===== Source data
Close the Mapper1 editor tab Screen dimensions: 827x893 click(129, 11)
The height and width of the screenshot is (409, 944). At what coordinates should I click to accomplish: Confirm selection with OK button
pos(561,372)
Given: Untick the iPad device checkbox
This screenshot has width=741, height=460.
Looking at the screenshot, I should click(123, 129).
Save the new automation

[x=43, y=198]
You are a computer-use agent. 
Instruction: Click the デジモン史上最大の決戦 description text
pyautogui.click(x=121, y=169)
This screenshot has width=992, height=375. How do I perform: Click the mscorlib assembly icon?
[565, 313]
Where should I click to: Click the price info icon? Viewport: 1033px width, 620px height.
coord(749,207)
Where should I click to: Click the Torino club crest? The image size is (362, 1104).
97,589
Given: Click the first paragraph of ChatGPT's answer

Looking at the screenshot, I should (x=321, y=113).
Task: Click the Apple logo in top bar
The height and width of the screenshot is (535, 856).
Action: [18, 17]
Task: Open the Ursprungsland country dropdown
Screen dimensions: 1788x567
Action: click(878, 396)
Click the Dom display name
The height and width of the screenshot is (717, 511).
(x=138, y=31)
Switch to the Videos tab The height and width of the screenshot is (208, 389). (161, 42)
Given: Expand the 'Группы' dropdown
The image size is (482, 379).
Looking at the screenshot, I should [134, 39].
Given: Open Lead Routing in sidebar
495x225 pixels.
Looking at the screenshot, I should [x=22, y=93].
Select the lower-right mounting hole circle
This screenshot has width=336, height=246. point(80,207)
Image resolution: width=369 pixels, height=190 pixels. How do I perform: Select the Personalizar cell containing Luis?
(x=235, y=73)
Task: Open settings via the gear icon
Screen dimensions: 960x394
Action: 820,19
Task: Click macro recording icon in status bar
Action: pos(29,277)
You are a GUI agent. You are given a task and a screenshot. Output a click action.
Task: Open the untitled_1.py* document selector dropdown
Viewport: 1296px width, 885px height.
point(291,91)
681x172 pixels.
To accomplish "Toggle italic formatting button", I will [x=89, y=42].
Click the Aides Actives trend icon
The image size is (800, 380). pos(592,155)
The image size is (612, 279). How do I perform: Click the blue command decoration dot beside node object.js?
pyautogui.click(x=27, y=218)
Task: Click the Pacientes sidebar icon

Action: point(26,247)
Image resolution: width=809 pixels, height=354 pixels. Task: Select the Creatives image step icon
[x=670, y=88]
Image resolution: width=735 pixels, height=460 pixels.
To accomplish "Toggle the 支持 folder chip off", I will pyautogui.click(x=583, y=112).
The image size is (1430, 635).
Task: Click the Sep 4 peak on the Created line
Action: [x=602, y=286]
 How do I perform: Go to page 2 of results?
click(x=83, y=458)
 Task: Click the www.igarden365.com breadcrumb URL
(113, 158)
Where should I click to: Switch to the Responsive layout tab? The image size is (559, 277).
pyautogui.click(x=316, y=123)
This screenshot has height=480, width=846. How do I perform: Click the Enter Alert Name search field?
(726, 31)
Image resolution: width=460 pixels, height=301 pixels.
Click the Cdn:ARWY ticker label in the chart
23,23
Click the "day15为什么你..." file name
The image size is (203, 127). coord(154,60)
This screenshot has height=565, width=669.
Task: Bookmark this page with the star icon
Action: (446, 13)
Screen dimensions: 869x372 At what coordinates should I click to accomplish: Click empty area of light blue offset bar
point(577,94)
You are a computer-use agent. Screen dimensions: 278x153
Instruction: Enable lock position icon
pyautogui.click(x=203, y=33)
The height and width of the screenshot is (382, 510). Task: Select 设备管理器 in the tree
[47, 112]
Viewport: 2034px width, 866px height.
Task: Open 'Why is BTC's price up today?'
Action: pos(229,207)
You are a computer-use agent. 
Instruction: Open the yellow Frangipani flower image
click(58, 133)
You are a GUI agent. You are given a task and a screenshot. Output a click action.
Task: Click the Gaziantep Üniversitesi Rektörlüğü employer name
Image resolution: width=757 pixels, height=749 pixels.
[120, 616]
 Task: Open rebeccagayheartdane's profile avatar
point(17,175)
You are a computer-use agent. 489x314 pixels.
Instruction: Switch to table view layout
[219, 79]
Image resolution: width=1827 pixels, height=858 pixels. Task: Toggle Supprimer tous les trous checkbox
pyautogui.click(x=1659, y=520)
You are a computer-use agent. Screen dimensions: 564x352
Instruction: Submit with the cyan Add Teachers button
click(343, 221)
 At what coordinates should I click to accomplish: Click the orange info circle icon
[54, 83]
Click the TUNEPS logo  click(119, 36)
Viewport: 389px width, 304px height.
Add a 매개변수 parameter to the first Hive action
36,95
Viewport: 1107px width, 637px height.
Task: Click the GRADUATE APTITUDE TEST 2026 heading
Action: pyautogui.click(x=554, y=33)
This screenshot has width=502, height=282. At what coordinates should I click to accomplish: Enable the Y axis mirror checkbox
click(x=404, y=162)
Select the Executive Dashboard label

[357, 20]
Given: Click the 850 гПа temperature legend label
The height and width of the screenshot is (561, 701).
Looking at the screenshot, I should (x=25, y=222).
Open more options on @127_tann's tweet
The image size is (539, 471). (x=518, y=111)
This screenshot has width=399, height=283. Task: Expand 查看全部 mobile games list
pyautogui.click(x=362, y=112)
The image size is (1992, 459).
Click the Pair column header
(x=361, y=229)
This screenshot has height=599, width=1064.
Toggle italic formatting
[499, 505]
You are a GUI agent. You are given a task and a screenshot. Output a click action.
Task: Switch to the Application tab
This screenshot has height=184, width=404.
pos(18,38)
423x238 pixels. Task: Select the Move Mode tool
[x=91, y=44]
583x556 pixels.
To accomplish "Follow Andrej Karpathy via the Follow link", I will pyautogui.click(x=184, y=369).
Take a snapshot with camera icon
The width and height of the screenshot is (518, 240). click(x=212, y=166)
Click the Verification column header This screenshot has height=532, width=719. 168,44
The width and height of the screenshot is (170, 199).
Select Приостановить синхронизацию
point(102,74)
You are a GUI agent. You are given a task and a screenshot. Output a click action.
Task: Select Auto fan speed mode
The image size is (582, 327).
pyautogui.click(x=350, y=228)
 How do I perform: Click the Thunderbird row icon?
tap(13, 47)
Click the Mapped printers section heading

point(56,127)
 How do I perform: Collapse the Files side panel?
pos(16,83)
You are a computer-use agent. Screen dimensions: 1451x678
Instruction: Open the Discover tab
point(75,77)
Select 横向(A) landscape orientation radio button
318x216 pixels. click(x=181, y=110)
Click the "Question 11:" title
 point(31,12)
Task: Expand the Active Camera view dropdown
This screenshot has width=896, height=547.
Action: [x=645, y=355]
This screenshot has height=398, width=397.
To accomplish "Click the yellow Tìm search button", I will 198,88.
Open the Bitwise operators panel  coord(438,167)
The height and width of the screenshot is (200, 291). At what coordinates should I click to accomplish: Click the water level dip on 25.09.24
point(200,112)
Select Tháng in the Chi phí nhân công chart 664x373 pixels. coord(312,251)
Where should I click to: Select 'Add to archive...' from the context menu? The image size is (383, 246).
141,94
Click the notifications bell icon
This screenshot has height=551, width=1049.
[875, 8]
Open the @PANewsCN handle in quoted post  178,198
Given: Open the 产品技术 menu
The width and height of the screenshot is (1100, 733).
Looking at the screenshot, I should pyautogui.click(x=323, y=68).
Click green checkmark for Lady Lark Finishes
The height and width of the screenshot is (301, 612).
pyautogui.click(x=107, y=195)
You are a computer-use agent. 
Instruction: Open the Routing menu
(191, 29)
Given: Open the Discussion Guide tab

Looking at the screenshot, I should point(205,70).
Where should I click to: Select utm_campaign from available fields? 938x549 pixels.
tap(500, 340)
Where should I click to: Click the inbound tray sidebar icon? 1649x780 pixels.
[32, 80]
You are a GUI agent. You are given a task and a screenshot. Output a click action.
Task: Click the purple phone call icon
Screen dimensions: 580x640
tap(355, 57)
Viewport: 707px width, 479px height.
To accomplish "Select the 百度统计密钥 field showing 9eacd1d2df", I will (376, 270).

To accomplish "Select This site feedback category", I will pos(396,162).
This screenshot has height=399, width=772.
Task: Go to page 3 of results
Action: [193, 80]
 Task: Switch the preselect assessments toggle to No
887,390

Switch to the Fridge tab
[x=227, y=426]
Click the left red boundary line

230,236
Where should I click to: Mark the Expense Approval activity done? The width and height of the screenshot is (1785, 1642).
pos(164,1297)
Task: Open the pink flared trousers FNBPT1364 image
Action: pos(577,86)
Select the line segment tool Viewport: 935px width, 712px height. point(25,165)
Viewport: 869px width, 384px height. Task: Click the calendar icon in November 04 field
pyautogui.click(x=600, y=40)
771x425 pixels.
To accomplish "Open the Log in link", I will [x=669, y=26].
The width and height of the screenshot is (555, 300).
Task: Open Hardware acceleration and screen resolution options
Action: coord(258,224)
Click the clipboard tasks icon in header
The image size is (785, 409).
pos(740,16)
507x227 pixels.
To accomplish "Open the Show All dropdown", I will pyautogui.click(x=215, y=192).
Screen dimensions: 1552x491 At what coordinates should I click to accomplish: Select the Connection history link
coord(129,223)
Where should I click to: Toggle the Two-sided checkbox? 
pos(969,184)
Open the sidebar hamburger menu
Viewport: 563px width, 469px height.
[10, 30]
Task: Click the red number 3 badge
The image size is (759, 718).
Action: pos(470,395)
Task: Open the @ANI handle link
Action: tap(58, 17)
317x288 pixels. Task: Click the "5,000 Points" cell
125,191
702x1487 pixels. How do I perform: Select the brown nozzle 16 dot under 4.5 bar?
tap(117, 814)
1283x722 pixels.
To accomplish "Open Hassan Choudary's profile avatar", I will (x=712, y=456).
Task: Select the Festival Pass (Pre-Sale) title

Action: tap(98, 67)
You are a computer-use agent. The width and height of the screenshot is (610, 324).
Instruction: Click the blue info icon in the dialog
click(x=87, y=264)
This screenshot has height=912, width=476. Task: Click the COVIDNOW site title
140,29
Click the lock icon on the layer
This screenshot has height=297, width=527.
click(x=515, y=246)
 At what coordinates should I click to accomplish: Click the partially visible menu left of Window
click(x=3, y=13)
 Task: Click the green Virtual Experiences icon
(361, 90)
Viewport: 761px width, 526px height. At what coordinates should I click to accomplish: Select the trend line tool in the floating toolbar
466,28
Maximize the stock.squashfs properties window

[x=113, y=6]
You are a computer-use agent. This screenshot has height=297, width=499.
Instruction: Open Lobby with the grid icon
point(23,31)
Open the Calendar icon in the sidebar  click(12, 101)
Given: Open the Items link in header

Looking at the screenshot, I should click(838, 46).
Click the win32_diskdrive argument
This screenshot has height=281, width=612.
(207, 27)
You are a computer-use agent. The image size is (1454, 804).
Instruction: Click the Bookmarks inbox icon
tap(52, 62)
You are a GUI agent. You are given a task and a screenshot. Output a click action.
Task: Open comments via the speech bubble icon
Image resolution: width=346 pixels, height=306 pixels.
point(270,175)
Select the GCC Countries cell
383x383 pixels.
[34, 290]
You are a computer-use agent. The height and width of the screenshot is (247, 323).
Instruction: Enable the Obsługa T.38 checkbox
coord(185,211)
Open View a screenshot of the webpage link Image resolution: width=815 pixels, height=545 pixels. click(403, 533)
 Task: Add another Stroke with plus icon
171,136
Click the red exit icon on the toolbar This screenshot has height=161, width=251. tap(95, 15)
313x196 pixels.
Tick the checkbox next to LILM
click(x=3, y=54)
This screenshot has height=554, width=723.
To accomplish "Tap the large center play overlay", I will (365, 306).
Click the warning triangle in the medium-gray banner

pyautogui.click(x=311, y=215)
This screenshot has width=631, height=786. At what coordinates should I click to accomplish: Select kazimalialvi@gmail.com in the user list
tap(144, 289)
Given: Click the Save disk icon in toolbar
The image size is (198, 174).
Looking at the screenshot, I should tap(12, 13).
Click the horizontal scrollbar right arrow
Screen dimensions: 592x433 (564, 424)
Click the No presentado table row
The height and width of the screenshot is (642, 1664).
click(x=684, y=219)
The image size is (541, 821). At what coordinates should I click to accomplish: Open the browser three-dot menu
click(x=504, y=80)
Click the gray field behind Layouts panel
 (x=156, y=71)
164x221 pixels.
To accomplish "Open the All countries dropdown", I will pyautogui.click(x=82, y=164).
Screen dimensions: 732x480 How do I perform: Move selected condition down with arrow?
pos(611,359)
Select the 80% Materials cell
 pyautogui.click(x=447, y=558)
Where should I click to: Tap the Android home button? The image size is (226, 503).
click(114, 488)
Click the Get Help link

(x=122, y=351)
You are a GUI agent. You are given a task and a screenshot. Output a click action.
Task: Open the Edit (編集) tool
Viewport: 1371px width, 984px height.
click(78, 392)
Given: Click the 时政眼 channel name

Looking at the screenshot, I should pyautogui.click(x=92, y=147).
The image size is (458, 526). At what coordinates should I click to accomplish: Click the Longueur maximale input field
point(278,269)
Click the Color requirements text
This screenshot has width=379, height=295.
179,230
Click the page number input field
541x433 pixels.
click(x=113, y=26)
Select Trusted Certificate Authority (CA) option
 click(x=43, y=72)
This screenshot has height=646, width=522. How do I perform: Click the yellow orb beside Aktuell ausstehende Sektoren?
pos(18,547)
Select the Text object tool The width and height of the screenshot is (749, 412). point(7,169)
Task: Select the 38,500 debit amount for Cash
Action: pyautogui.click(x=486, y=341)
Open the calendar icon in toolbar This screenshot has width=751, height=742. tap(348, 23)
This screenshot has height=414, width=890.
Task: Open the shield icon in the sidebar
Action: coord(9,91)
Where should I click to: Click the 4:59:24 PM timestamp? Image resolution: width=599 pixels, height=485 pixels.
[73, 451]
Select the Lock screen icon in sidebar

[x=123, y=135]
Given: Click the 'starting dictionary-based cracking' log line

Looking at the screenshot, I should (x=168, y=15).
==========
» Exercise requirements: Take the lines above from the one containing "The image size is (582, 327)." down to the one containing "Viewport: 707px width, 479px height.", and transcribe them exactly, both ends included.

» Response to this task:
The image size is (582, 327).
pyautogui.click(x=350, y=228)
 How do I perform: Click the Thunderbird row icon?
tap(13, 47)
Click the Mapped printers section heading

point(56,127)
 How do I perform: Collapse the Files side panel?
pos(16,83)
You are a computer-use agent. Screen dimensions: 1451x678
Instruction: Open the Discover tab
point(75,77)
Select 横向(A) landscape orientation radio button
318x216 pixels. click(x=181, y=110)
Click the "Question 11:" title
 point(31,12)
Task: Expand the Active Camera view dropdown
This screenshot has width=896, height=547.
Action: [x=645, y=355]
This screenshot has height=398, width=397.
To accomplish "Click the yellow Tìm search button", I will 198,88.
Open the Bitwise operators panel  coord(438,167)
The height and width of the screenshot is (200, 291). At what coordinates should I click to accomplish: Click the water level dip on 25.09.24
point(200,112)
Select Tháng in the Chi phí nhân công chart 664x373 pixels. coord(312,251)
Where should I click to: Select 'Add to archive...' from the context menu? The image size is (383, 246).
141,94
Click the notifications bell icon
This screenshot has height=551, width=1049.
[875, 8]
Open the @PANewsCN handle in quoted post  178,198
Given: Open the 产品技术 menu
The width and height of the screenshot is (1100, 733).
Looking at the screenshot, I should pyautogui.click(x=323, y=68).
Click green checkmark for Lady Lark Finishes
The height and width of the screenshot is (301, 612).
pyautogui.click(x=107, y=195)
You are a computer-use agent. 
Instruction: Open the Routing menu
(191, 29)
Given: Open the Discussion Guide tab

Looking at the screenshot, I should point(205,70).
Where should I click to: Select utm_campaign from available fields? 938x549 pixels.
tap(500, 340)
Where should I click to: Click the inbound tray sidebar icon? 1649x780 pixels.
[32, 80]
You are a GUI agent. You are given a task and a screenshot. Output a click action.
Task: Click the purple phone call icon
Screen dimensions: 580x640
tap(355, 57)
Viewport: 707px width, 479px height.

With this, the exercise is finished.